- The paper presents a multi-agent framework that integrates level-specific LLM agents with compiler passes to achieve nontrivial runtime speedups.
- It employs dynamic test generation and a supervisory agent to ensure functional correctness while delivering up to 1.25× performance improvements.
- The framework unifies semantic reasoning of LLMs with classical optimizations, offering a scalable path toward AI-guided performance engineering.

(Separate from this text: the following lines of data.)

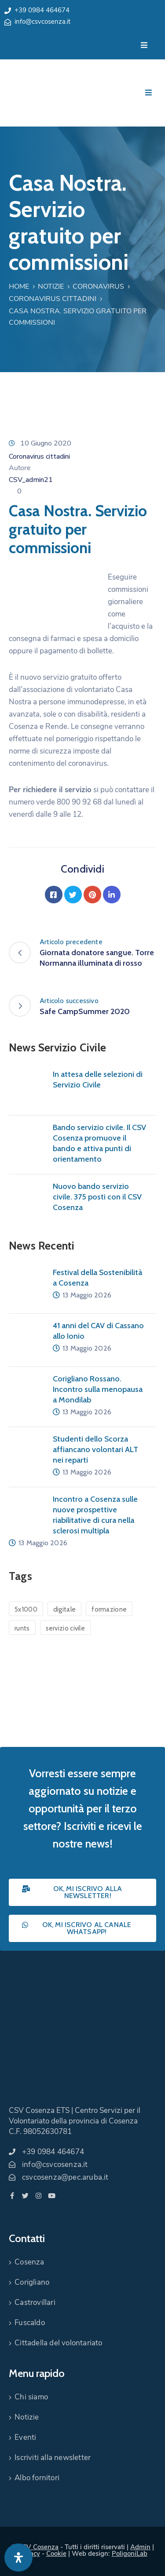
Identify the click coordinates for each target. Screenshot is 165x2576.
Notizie (51, 286)
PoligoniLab (129, 2553)
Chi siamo (31, 2397)
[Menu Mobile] (144, 45)
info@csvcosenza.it (42, 21)
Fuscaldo (30, 2323)
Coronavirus (98, 286)
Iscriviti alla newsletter (53, 2458)
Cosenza (29, 2262)
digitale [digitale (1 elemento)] (64, 1609)
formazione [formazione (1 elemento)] (109, 1609)
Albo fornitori (37, 2478)
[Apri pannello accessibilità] (18, 2557)
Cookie (56, 2553)
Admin (140, 2547)
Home (19, 286)
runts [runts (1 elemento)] (22, 1628)
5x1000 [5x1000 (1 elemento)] (26, 1609)
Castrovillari (35, 2302)
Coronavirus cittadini (52, 299)
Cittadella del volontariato (58, 2343)
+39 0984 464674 (42, 10)
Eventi (25, 2437)
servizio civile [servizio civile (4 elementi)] (65, 1628)
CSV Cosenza (38, 2547)
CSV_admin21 (31, 480)
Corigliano (32, 2282)
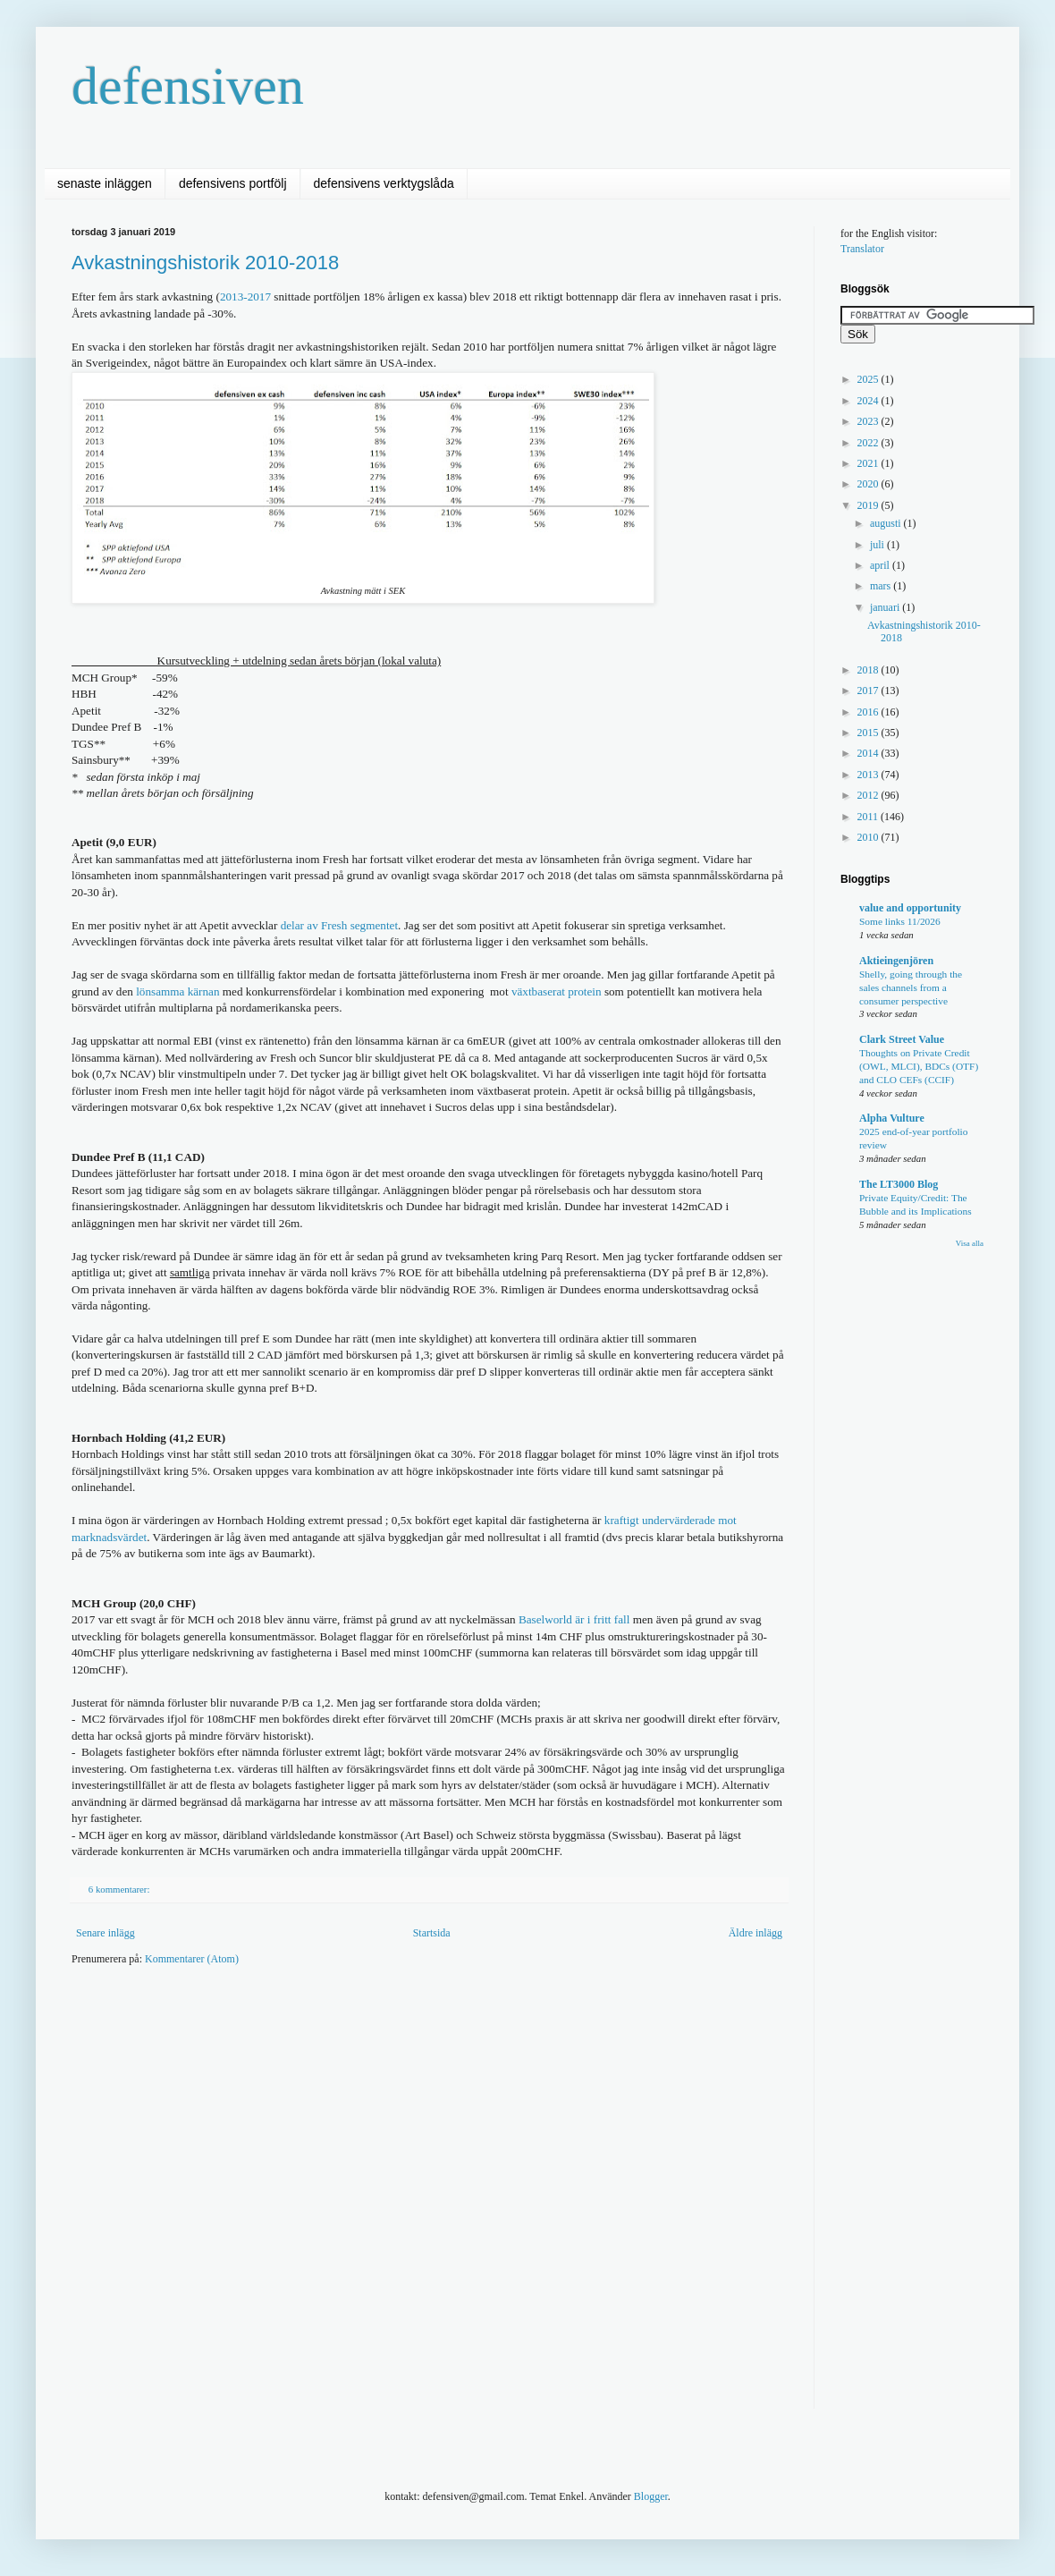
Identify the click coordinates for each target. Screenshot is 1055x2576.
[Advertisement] (205, 2198)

Agentic Compiler-LLM Cooperation for Code Optimization
Introduction
"Agentic Code Optimization via Compiler-LLM Cooperation" (2604.04238) addresses persistent gaps in the code optimization pipeline by integrating LLM agents with traditional compiler technology. While standard compilers execute deterministic optimization passes at decreasing levels of abstraction, they can fail to capture global program semantics that inform high-value performance transformations. Standalone LLM-based systems, by contrast, can express high-level structural and algorithmic code changes but frequently introduce correctness regressions. This paper formalizes and implements a distributed multi-agent framework that leverages the strengths of both LLMs and classical compilers, aiming to preserve correctness while maximizing optimization opportunities through agent cooperation across abstraction layers.
Methodology
The proposed framework introduces a multi-agent optimization pipeline, wherein LLM agents and compiler passes cooperate at different levels of program representation (source, intermediate representation, and low-level code). Key system components include:
- Level-specific LLM optimization agents: Each agent targets a distinct abstraction (e.g., source-level refactoring, IR-level rewrites) and proposes optimization candidates.
- Compiler passes as tools: Traditional optimization pipelines (e.g., GCC, LLVM passes) are programmatically invoked as callable tools.
- LLM-based test generation agent: Dynamically synthesizes test cases to establish both functional correctness and performance of candidate optimizations.
- Supervisory agent: A higher-order LLM agent orchestrates budget allocation, controls the invocation order of subagents, adjudicates between optimization strategies, and integrates test feedback.
A computational budget allocation scheme is designed to balance exploration across abstraction layers, trading off the combinatorial space of agent-invoked transformations against resource constraints.
Evaluation and Results
The system is benchmarked against state-of-the-art compiler-only optimization pipelines and LLM-only approaches restricted to a single level of code abstraction. The proposed cooperative framework consistently demonstrates superior real-world performance improvements. Notably, it delivers speedups of up to 1.25× on a representative set of programming benchmarks. This performance gain is achieved without sacrificing functional correctness, as measured by dynamic test generation and validation. The framework effectively unifies the semantic reasoning capabilities of LLMs with the reliability guarantees of industrial compilers.
Strong empirical evidence supports the central claim that LLM-compiler cooperation outperforms both independent classical and LLM baselines. Single-level LLM agents often overfit to surface-level patterns, while agentic cooperation—guided by dynamic test feedback—yields optimizations with nontrivial improvements to runtime efficiency.
Implications and Prospects
Practically, this system offers a viable path for deploying LLMs in performance-critical production compilers by bounding the correctness risks that have previously impeded their adoption. The architecture is extensible to heterogeneous toolchains and can incorporate advances in test synthesis, fuzzing, and formal verification. Theoretically, agent orchestration at multiple abstraction levels suggests promising avenues for automated discovery of non-local program transformations.
This cooperative architecture could scale with advances in LLM reasoning capabilities, more sophisticated agent tool-use (Johnson et al., 16 Oct 2025), grammar-aligned decoding for syntactic and semantic control (Park et al., 2024), and RL-based optimization feedback (Gehring et al., 2024). Integration with continuous integration (CI) systems for automatic regression testing and with auto-tuning pipes for hardware-specific optimizations is a logical next step. As LLMs improve in abstract program synthesis and verification, agentic frameworks could enable routine end-to-end automated performance engineering.
Conclusion
This work establishes a robust paradigm for program optimization—agentic compiler-LLM cooperation—by combining the correctness of traditional compilers with the flexible program analysis capabilities of LLM agents operating across multiple code abstractions. By demonstrating nontrivial speedup gains while ensuring program correctness, the paper substantiates agentic cooperation as the most effective current method for practical code optimization pipelines. The results indicate significant potential for AI-guided compilers with distributed agent architectures, with implications for software performance engineering and automated system design.